Loneliness is a funny thing. It can make sanity turn into something you laugh at, because its just so ridiculous. It can make you miserable because you feel like no one understands your pain or anguish. It can make you put up an invisible mask of fake emotions, so that no one will think poorly of you. And it can make you scream, in pure terror and regret, gasp in pain and anguish, laugh at happiness and joy. It can make you lose yourself. It will not stop until you feel like scum; the bottom of the social circuit.

I can understand this perfectly, having been homeless and parent less for five years. Starting when I was eight and climbing up until I was sixteen. Where I managed to escape the prison I had been banished to with over two-thousand dollars in my pockets to burn. It was new feeling living in an actual home, where there was a bathroom and kitchen. Of course I had to fake my age to get it; But it was well worth it, even if they did eventually catch me. It was good to finally have somewhere to call my own. A home. However despite this I couldn't shake off my loneliness, and in couldn't understand why. That was until HE found me, he came in a bright flash of green light, and two fireballs in each plant-like hand. I had of curse fought him. How could I not when he became at me with his eyes dancing with the flams of the fire in his hands, and smoke blowing out of his ears? He was furious with me, but I could have cared less. The fact was he was there with me; fighting me. I didn't feel so lonely.

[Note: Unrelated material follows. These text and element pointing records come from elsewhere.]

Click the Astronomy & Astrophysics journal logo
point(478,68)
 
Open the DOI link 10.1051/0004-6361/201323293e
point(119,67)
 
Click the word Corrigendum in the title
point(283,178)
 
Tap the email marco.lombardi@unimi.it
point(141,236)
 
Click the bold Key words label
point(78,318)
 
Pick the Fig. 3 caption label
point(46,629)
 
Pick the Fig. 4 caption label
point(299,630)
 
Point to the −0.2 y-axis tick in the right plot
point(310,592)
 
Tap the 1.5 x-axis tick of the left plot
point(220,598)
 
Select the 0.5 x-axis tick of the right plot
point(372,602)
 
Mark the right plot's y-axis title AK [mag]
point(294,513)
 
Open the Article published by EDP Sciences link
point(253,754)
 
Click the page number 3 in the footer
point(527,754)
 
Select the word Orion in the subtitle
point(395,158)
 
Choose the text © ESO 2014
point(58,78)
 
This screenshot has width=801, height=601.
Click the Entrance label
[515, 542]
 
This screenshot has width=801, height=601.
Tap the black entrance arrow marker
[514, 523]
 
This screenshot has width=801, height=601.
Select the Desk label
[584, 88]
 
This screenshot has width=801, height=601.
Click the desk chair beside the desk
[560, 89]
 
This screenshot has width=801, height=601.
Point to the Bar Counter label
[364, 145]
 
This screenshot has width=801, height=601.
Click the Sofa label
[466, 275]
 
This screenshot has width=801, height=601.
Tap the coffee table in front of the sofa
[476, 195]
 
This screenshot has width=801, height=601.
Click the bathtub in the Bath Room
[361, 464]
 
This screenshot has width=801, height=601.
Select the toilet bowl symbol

He was the first one to truly understand me, even though I was a thief and he was a hero, who saved people on a daily basis. I could see the loneliness in his eyes, the pain that was there was so much like mine. I wanted him to stay with me to be my friend, and perhaps someday lover. But I blew it, god I blew it to little tiny pieces. That was by far one of the greatest mistakes I could ever have made. And that is saying a lot.

I not blind, I know I still need to redeem myself. But lately that has been the least of my worries. What was, was the loneliness that had returned to those emerald eyes of his. And it scared me so much, I don't him to feel lonely, after all he was the one who had saved me from my own demise. I don't want him to feel the same way I had, I don't want him to feel lonely. But I don't know what to do to change that, I don't know how he managed to save me so quickly, he was growing ever so distant.